Task details: Only one stretch of the records below is wanted: the lines from the one holding "הפגנה נגד שר" through the one holding "פעילות (280, 80)". Return it exactly, both ends included.

Provided information:

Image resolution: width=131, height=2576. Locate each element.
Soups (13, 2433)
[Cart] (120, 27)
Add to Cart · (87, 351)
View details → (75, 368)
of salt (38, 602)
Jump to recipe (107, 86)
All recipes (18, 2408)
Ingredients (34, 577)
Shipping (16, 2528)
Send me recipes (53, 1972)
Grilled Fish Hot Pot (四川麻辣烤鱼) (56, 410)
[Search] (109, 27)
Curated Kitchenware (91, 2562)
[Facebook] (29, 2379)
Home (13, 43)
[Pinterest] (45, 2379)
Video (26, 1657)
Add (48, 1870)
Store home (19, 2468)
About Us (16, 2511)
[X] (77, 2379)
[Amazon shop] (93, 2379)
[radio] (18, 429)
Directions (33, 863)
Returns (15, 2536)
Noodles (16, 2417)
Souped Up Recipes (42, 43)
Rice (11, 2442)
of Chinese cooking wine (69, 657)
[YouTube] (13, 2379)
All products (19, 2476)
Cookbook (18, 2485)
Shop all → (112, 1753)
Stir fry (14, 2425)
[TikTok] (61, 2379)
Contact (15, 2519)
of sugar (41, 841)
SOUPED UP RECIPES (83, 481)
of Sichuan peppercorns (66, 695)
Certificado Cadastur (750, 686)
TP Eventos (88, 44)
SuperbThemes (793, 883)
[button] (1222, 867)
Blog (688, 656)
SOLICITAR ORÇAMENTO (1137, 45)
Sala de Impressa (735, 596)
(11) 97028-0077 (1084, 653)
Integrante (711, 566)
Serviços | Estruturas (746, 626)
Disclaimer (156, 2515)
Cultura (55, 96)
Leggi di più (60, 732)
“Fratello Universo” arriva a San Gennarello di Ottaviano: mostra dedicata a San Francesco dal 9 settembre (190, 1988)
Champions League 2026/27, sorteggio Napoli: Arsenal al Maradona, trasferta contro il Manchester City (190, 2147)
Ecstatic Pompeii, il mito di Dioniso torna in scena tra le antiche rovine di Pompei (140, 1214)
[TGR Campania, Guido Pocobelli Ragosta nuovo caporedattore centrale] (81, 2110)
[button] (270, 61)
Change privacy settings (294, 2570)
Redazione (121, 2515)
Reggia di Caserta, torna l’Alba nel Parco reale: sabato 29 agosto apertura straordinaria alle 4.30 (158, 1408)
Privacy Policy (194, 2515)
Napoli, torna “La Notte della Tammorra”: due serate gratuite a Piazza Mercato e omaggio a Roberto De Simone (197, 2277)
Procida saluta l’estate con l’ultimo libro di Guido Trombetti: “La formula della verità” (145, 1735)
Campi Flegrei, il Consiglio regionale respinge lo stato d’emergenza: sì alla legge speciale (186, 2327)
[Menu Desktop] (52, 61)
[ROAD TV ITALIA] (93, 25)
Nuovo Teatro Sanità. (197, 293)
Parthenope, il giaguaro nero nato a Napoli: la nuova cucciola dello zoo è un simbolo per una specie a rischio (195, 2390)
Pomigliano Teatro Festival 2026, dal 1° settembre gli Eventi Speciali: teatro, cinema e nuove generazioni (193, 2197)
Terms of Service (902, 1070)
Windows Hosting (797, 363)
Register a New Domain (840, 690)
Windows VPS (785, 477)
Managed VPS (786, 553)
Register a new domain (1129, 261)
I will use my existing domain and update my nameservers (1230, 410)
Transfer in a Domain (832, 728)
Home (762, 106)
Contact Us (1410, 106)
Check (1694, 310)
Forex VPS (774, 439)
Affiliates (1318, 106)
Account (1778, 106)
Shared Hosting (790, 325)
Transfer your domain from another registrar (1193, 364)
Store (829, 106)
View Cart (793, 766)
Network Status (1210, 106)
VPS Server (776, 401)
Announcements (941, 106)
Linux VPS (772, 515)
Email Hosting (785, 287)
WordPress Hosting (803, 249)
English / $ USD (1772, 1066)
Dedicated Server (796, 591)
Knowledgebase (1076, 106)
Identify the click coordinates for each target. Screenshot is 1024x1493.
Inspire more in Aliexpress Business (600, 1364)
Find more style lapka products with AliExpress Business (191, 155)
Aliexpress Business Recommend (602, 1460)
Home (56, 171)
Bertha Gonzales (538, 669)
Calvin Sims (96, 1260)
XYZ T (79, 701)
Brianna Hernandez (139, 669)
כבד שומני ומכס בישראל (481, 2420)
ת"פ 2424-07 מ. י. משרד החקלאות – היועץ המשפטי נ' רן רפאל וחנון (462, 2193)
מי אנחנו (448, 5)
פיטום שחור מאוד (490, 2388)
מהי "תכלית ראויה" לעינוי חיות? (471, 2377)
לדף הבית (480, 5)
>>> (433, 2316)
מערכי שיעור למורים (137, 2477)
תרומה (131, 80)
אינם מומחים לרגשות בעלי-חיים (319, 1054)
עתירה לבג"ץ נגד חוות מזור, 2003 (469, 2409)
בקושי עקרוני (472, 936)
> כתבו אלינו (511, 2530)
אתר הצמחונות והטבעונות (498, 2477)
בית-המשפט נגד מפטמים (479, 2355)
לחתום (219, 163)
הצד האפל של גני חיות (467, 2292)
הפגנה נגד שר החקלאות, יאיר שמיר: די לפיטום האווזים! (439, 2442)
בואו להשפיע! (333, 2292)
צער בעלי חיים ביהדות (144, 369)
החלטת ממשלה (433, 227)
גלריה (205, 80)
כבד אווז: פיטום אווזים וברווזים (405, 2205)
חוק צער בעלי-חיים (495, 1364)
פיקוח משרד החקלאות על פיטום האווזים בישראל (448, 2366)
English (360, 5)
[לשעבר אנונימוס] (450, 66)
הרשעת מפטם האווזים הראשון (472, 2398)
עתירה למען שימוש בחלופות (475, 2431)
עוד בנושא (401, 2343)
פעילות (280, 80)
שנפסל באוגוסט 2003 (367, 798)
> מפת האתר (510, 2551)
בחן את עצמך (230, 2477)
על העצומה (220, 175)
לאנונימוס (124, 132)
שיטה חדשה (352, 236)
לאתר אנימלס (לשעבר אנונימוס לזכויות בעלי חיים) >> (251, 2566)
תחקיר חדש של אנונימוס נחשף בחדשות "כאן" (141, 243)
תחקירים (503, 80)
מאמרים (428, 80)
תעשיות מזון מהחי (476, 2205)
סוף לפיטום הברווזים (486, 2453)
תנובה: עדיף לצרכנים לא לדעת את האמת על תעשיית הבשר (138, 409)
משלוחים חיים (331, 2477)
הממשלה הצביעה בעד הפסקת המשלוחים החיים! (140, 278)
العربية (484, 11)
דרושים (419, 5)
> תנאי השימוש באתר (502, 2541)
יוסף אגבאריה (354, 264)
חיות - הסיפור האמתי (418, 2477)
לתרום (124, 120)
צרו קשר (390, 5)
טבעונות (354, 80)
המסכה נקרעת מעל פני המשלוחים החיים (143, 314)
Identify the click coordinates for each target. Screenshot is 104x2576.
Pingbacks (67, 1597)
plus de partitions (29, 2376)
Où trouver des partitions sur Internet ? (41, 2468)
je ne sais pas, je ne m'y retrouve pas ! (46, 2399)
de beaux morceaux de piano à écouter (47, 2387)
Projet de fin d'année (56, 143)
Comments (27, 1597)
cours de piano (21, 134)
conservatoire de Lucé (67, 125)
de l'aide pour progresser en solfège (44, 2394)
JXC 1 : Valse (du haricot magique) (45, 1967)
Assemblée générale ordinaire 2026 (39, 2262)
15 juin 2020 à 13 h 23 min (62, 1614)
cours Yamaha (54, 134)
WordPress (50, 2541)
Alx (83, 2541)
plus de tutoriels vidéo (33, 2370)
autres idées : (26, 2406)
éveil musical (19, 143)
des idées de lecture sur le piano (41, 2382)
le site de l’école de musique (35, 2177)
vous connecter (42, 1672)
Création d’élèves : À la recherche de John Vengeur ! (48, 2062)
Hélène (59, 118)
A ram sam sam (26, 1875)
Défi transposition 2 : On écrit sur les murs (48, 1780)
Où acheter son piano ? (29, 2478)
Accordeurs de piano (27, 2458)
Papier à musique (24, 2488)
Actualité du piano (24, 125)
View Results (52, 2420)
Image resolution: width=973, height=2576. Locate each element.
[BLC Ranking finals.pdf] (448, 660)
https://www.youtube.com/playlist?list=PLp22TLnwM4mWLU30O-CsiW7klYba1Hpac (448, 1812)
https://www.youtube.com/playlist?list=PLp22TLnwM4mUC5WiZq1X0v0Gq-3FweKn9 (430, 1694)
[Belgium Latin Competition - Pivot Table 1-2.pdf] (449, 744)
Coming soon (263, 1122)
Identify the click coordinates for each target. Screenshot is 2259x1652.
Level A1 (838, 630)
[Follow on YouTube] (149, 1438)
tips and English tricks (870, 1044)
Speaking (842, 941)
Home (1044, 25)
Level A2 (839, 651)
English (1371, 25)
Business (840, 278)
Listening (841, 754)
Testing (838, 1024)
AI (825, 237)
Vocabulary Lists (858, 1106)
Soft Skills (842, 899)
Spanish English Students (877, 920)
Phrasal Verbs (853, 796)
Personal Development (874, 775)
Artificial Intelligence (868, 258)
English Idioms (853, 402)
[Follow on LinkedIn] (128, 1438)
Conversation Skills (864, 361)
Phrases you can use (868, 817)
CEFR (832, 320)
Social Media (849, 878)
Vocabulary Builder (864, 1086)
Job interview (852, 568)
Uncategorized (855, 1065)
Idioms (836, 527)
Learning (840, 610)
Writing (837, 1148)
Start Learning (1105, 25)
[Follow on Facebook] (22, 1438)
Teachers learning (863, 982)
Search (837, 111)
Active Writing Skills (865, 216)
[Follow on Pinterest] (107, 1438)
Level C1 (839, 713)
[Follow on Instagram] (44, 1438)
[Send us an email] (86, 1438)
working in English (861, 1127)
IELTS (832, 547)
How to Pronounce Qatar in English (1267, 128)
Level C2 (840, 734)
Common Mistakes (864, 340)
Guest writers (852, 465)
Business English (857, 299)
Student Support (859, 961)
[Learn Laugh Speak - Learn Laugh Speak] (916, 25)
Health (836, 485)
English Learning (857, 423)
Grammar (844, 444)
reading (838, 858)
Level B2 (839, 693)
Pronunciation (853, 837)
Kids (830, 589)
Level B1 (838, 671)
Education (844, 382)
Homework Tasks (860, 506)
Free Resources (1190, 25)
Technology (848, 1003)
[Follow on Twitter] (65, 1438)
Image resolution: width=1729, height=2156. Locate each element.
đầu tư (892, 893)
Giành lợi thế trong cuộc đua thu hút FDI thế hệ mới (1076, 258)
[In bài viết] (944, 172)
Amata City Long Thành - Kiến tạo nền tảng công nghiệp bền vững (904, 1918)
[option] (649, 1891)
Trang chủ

Your solution:
הפגנה נגד שר החקלאות, יאיר שמיר: די לפיטום האווזים! (439, 2442)
בואו להשפיע! (333, 2292)
צער בעלי חיים ביהדות (144, 369)
החלטת ממשלה (433, 227)
גלריה (205, 80)
כבד אווז: פיטום אווזים וברווזים (405, 2205)
חוק צער בעלי-חיים (495, 1364)
פיקוח משרד החקלאות על פיטום האווזים בישראל (448, 2366)
English (360, 5)
[לשעבר אנונימוס] (450, 66)
הרשעת מפטם האווזים הראשון (472, 2398)
עתירה למען שימוש בחלופות (475, 2431)
עוד בנושא (401, 2343)
פעילות (280, 80)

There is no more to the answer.